(Recorded information)

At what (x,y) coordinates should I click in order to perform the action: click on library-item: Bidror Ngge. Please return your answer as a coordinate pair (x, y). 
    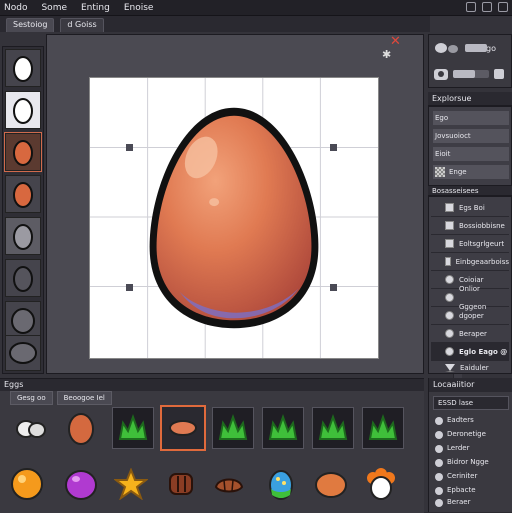
    Looking at the image, I should click on (472, 462).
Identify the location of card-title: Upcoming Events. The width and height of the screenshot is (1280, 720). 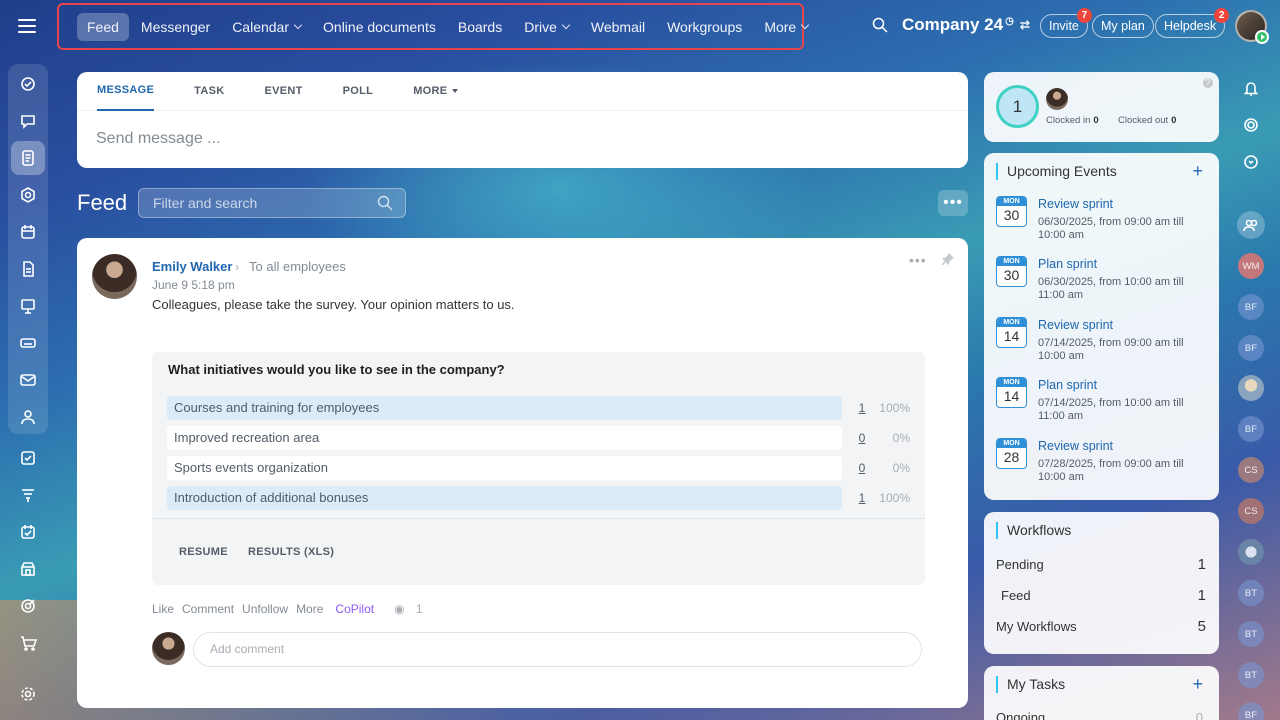
(1056, 172).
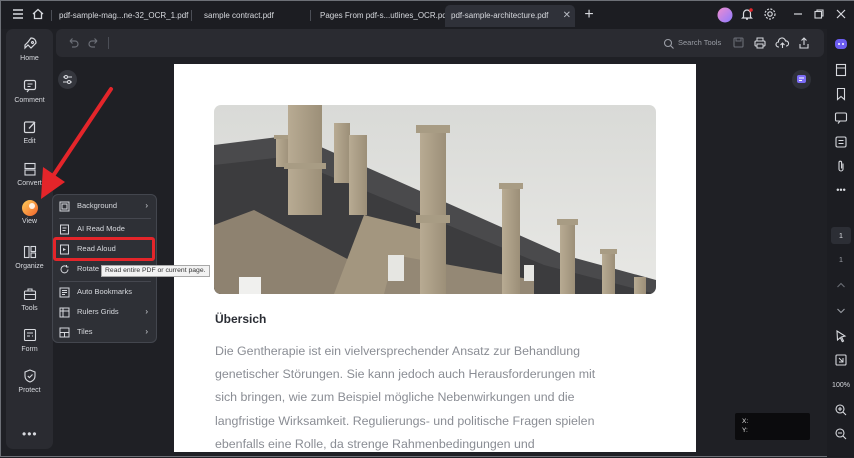 This screenshot has height=458, width=854. I want to click on close-window-icon, so click(841, 15).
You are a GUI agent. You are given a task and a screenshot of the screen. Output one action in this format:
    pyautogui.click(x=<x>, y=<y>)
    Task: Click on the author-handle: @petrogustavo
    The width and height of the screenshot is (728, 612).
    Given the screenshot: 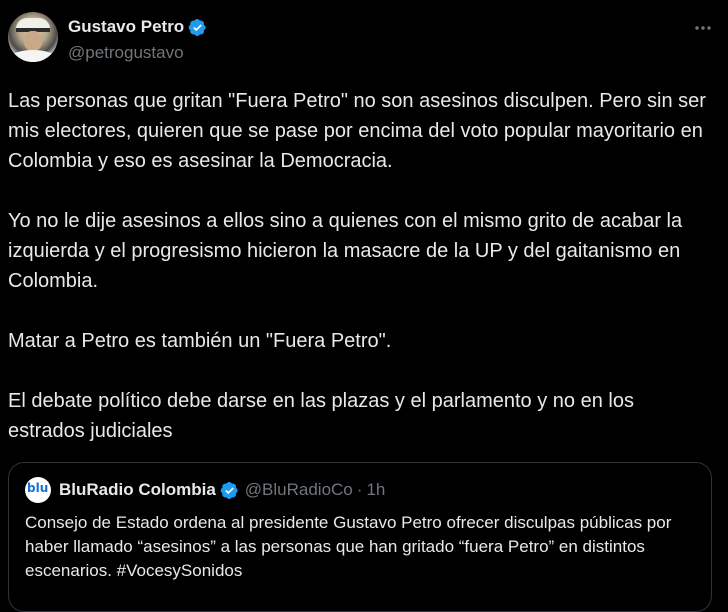 What is the action you would take?
    pyautogui.click(x=126, y=53)
    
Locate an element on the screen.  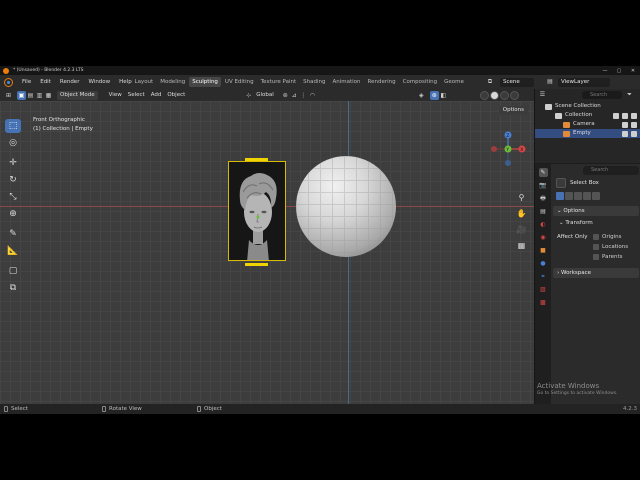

(End Recorded information)

• Problem details
Copy the lines above word for word, starting from the first line and stopping after the line that contains "Looking at the". Leave out the pictures.

• Exercise solution
At what (x,y) coordinates should I click in order to perform the action: click on library-item: Bidror Ngge. Please return your answer as a coordinate pair (x, y). 
    Looking at the image, I should click on (472, 462).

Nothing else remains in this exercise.